Massachusetts Chief Justice opposes Free Speech
In Massachusetts (where else?) many a moonbat-liberal-munching-bean opposes free speech for non-liberals. Quite a few of them teach at Harvard and Brandeis. But none are as openly in favor of suppressing the rights of conservatives to dissent from liberal dogma as is the chief justice of the Massachusetts Supreme Court herself.
Justice Margaret H. Marshall who has been widely criticized as a judicial activist since writing the court's 2003 decision allowing same-sex marriage. She expressed her opposition to free speech for non-liberals when she spoke before a crowd of 7,000 at Brandeis University's 54th commencement this week. Among those who evidently need to be denied freedom of dissent regarding judicial activism (which is a euphemism for judicial tyranny), in her learned opinion, are Governor Mitt Romney, who accused her and her comrades on the state Supreme Judicial Court of ''judicial overreaching" in the Wall Street Journal last year, and President George W. Bush, who has lashed out at ''activist judges" -- those who use their decisions to push a social agenda.

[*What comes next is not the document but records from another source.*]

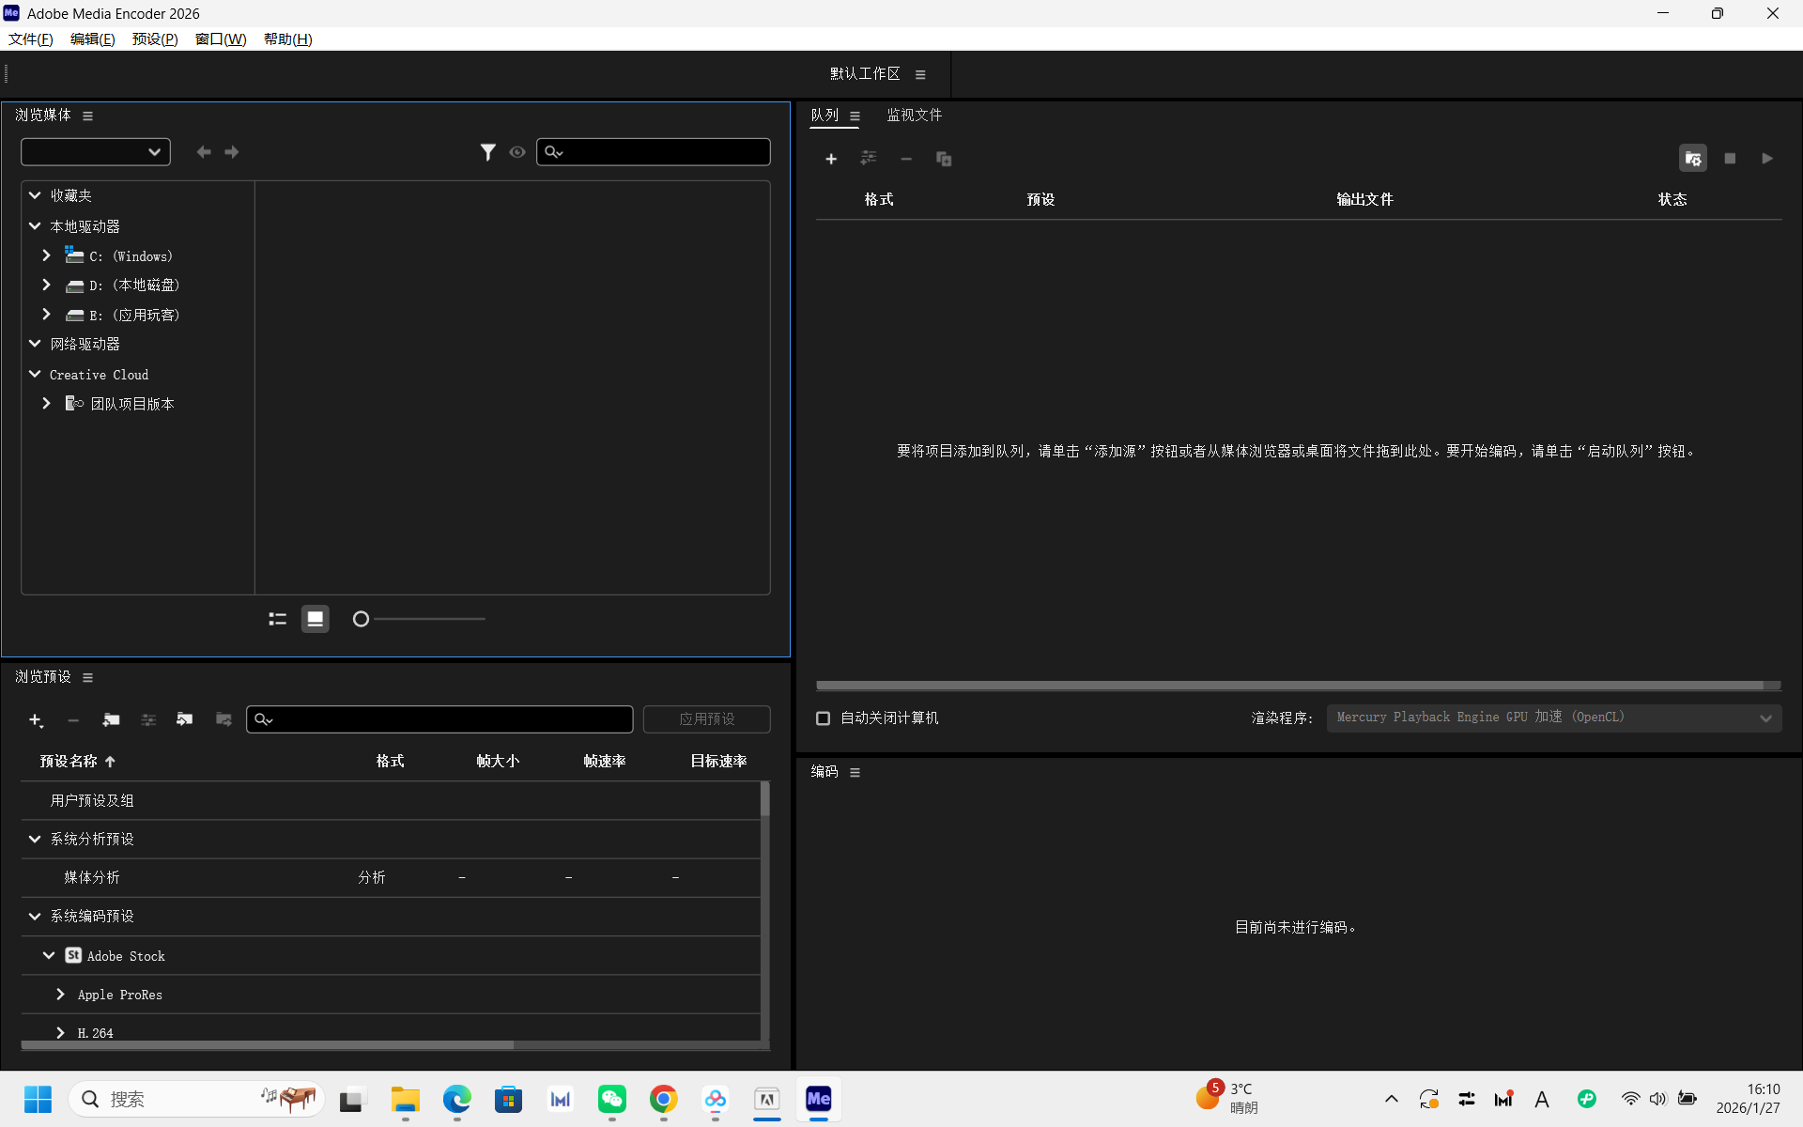Toggle the eye icon in the media browser
Image resolution: width=1803 pixels, height=1127 pixels.
(x=517, y=152)

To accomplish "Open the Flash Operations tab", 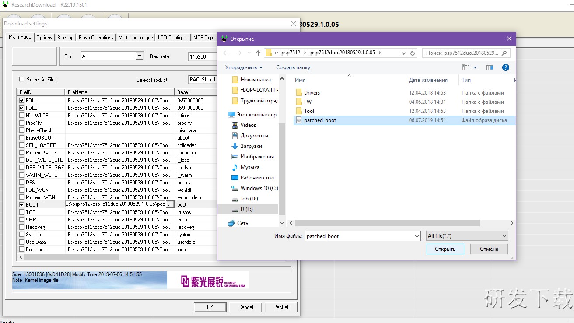I will tap(96, 38).
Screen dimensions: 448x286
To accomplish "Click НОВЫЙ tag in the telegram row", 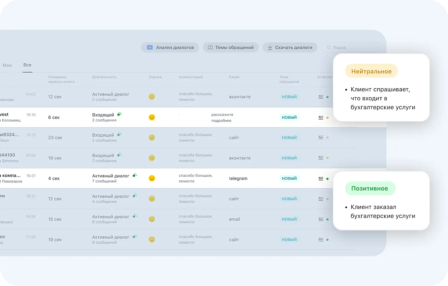I will tap(289, 179).
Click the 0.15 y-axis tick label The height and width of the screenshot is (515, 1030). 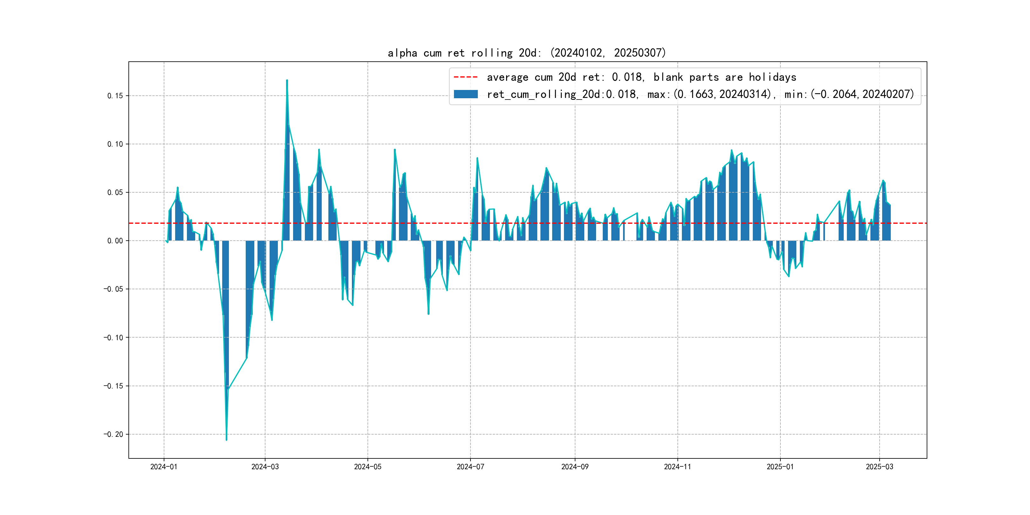click(115, 96)
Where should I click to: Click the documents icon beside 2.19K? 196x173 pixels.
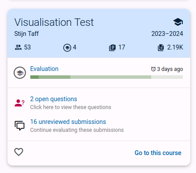161,48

Marshall dismisses such criticism as ''gratuitous attacks on judges undermine that trust." Marshall insisted that rhetoric about judges destroying the country and the suggestion that court decisions should conform to public opinion are threatening the judicial system.
Among other comments, she said:
''I worry when people of influence use vague, loaded terms like 'judicial activism' to skew public debate or to intimidate judges," Marshall said. ''I worry when judicial independence is seen as a problem to be solved and not a value to be cherished."

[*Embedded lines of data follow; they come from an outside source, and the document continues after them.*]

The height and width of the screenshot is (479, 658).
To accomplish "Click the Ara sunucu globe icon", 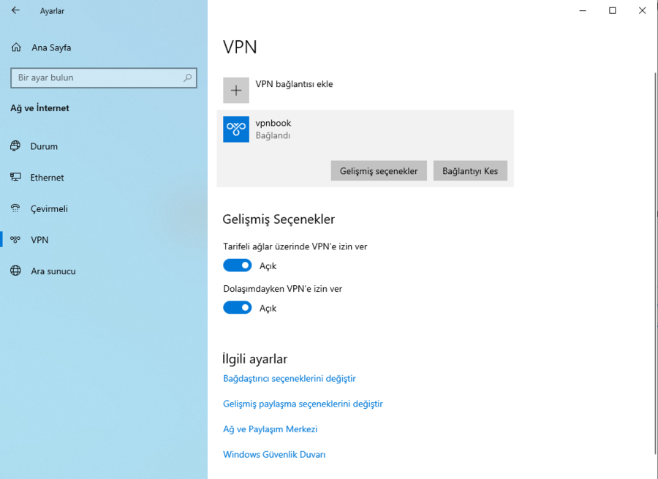I will click(15, 271).
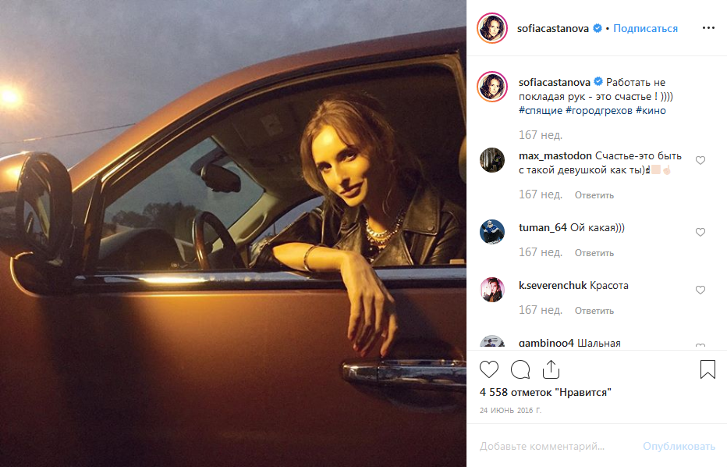Open the #спящие hashtag

[x=540, y=111]
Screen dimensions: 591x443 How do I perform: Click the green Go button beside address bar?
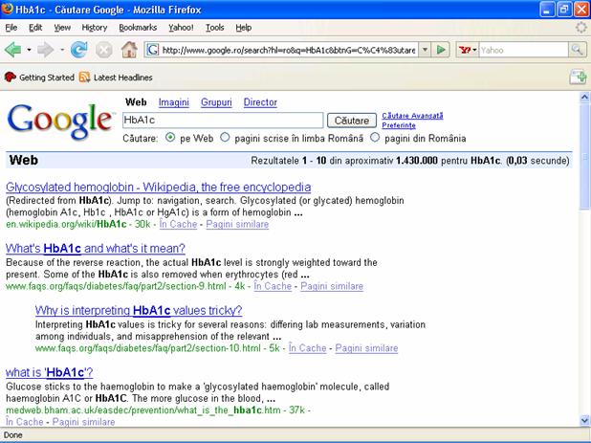[x=441, y=49]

Marshall's exploitation of her invitation to Brandeis to bash critics of loose-cannon judges was probably part of her attempts to defend herself from groups like Article 8 Alliance, a Waltham group founded to remove Marshall and the other three justices who ruled for same-sex marriage from the bench. Its spokesman said, "''Activist judges' is a specific term that refers to judges who rule outside the rule of law. It has to do with whether they use objective, legal, constitutional means to base their decisions."
Marshall is native of South Africa who fought apartheid before coming to the United States. Now she no doubt endorses American apartheid, also known as affirmative action.


2 Comments:
Chief Justice Marshall's PR offensive is hurting her cause. The continued success of her "legislation" from the Massachusetts Supreme Judicial Court bench rests on the citizens' apathy. When she talks, average folks see The empress has no clothes. They do not share a deep-founded belief that judicial independence is a license to ordain Political Correctness as natural law. They will more and more question the legitimacy of Goodridge.
But Massachusetts legislators are not a courageous lot. There is only a sliver of hope that they will follow through with that most meager of compromises: changing the terminology of same-sex marriage to civil unions.
Controversy in the news and turmoil in the state government are to be welcomed by those of us opposed to Margaret Marshall's undemocratic cultural mayhem. It's a stalling game.
Some say the younger generation with their greater willingness to normalize homosexuality, which I do not begrudge, will be decisive. But I'm guessing and hoping that cooler heads will prevail. There is developing a firmer grasp on the value of norms, the value of culture, and the need to quell cultural radicalists.
On the other hand it's okay for leftists to slime conservative judges as "extremists." Justice Marshall doesn't see that as threatening and intimidating at all, at all. She probably stokes such activities and strokes their participants, in phone calls and emails behind the scenes. She probably thinks it's simply marvelous.